— START OF SOURCE —
For a stack machine, such as the Java virtual machine, the two top elements of the stack cache can be implemented as dedicated registers, which can be directly accessed during the ALU operations [16].

Bai et al. [2] propose a technique that can run any application on the limited local memory. In this work, a pointer is set to a global address rather than a local address. A function s2p converts the address by finding which function the pointer belongs to. Then the s2p function computes the offset of the pointer variable from the start of the frame in the local memory. Finally s2p returns the global address of the pointer.

Park et al. [14] use the memory management unit for a dynamic address mapping to the SPM. Their method requires no architectural modification or complier assistance and generates permission faults when access to the stack region is outside the SPM. Dominguez et al. [4] introduce a method to allocate stack data of recursive functions in an SPM. Profiling information helps to place the most commonly occurring stack depths in the SPM.

Circular stack management [10] is a software technique to keep the active stack data in the SPM. This work introduces a software SPM manager to check if there is enough space in the SPM. Lu et al. optimize the circular stack management approach in [13]. Their heuristic places stack data using a (profile-based) weighted call graph and thus aims to reduce the overhead of SPM management by increasing the granularity of accessing the main memory and eliminating calling the special functions that move data.

Kim [11] proposes a source code modification technique to fit the stack data into the SPM. When the stack data does not fit, the memory is divided into multiple same-sized blocks. Only the address of one block is dynamically allocated, and this block is managed as a single line direct mapped cache. However, the proposed technique cannot handle recursive function calls.

The allocation of data in the SPM can be optimized for the WCET [3, 22, 23]. Suhendra et al. use Integer Linear Programming to find an optimal allocation of data objects into the SPM. This work is further extended by search-based approaches to also consider infeasible program paths. The allocation of data in the SPM is static, i.e., fixed at compile time, where our software stack cache exchanges data with main memory in a time-predictable way.

Abbaspour et al. [1] propose a hardware stack cache. The stack cache is managed using three special instructions exposed in the instruction set: reserve, free, and ensure. Typed load and store instructions are used to access stack data. The additional stack cache space reduces the number of loads from the data cache and decreases the number of slow main memory accesses. Additionally, the stack cache eliminates the long latency stores to the write-through data cache. Worst-case spill and fill memory traffic can be statically analyzed [9]. This hardware stack cache provides the inspiration for the presented software stack cache with an SPM. While a hardware managed stack cache requires modifications to the instruction set to implement the stack cache semantics, we propose to implement the stack cache in software, with assistance of the compiler.

Schoeberl and Nielsen [20] explore a hardware managed stack cache that does not need any compiler support. This approach is the opposite of our approach, where we use standard hardware and implement stack caching with compiler support in software.

In our approach we provide compiler support to dynamically reuse the SPM for stack frames of different functions. An SPM can also be dynamically reused for different tasks in a preemptive multitasking system [24].
— END OF SOURCE —
— START OF STORED DATA —
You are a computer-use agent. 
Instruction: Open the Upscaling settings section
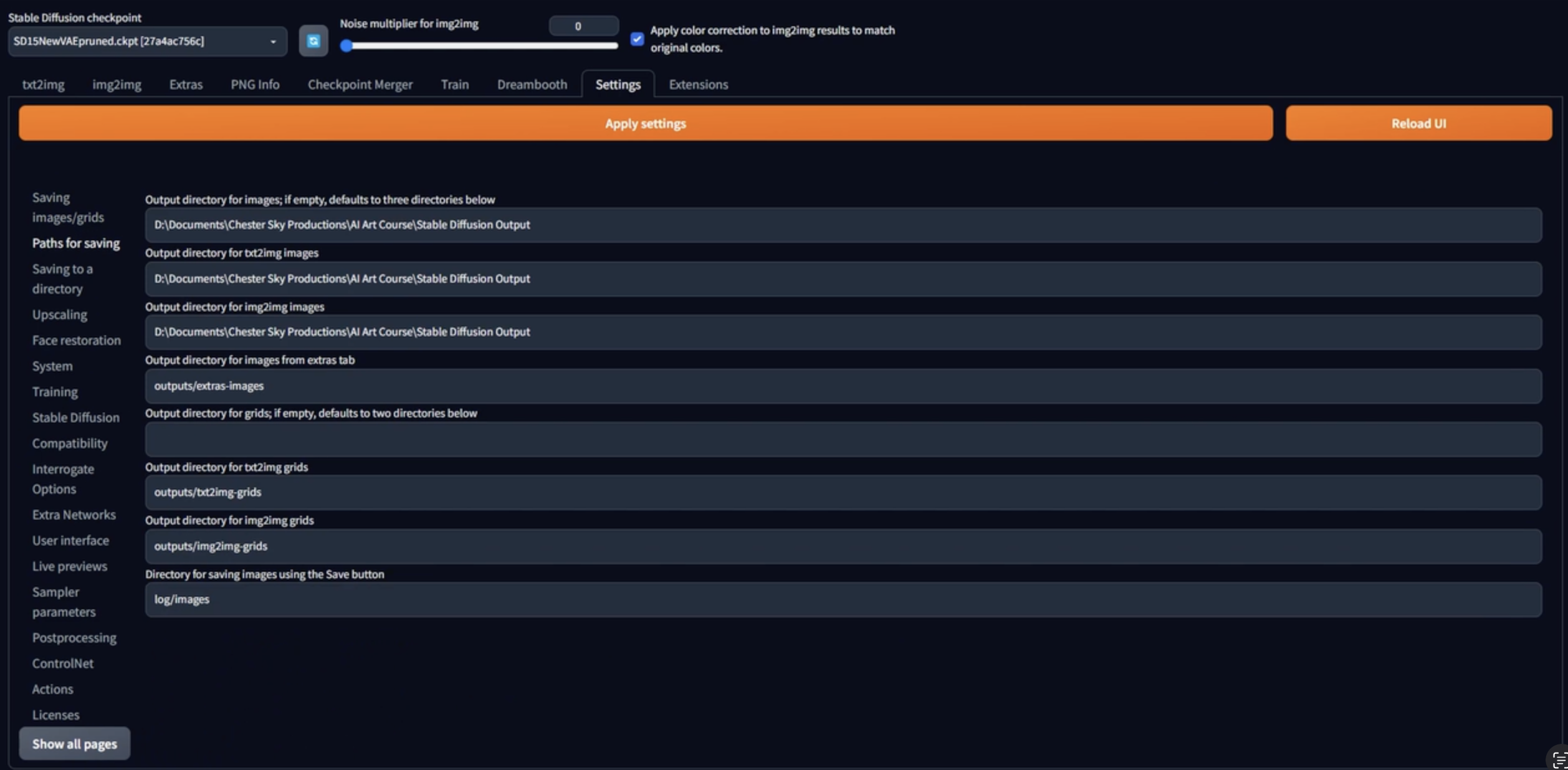click(x=60, y=315)
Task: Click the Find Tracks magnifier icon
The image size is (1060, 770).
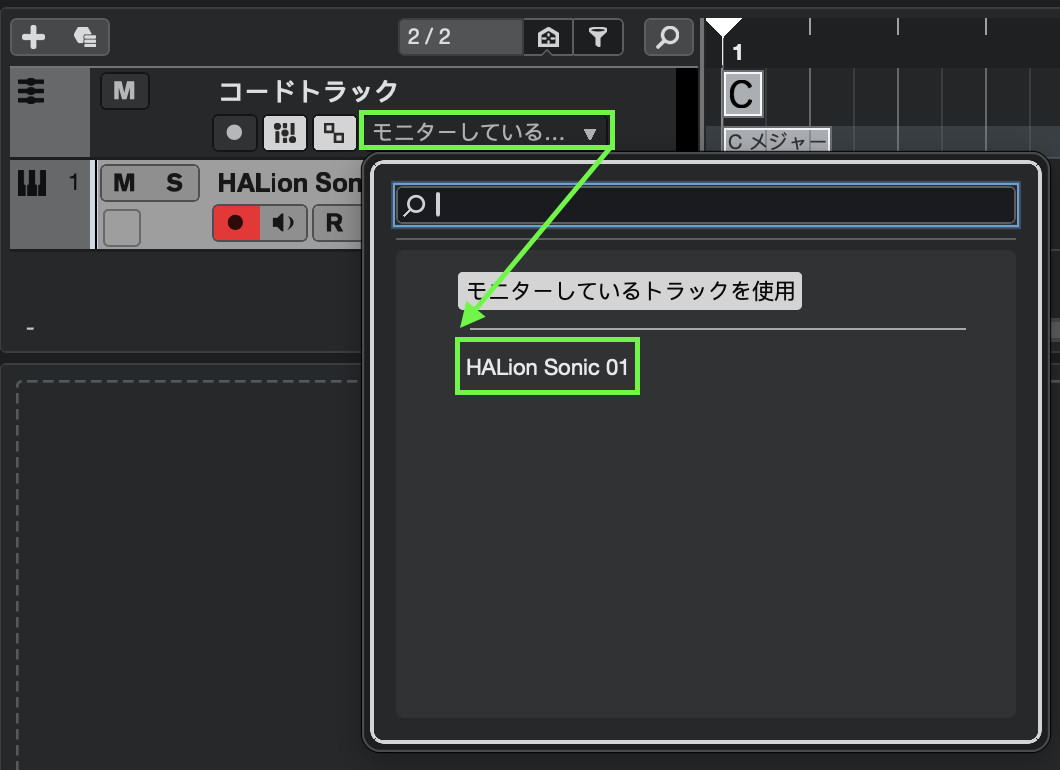Action: pos(668,38)
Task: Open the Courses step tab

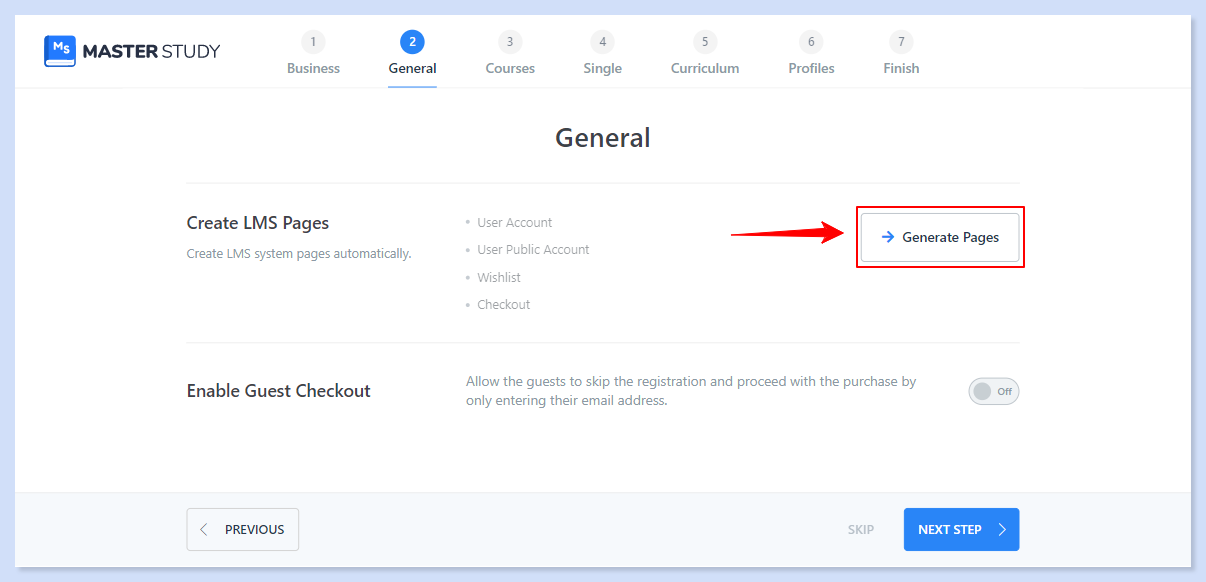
— END OF STORED DATA —
### DO THIS:
Answer these about the passage on stack caching:
1. Which three special instructions manage the hardware stack cache of Abbaspour et al.?
2. What kind of function calls can Kim's technique not handle?
3. What method do Suhendra et al. use to find an optimal allocation of data objects into the SPM?
The entries come from a different source than the passage on stack caching.

### REPLY:
1. Reserve, free, and ensure.
2. Recursive function calls.
3. Integer Linear Programming.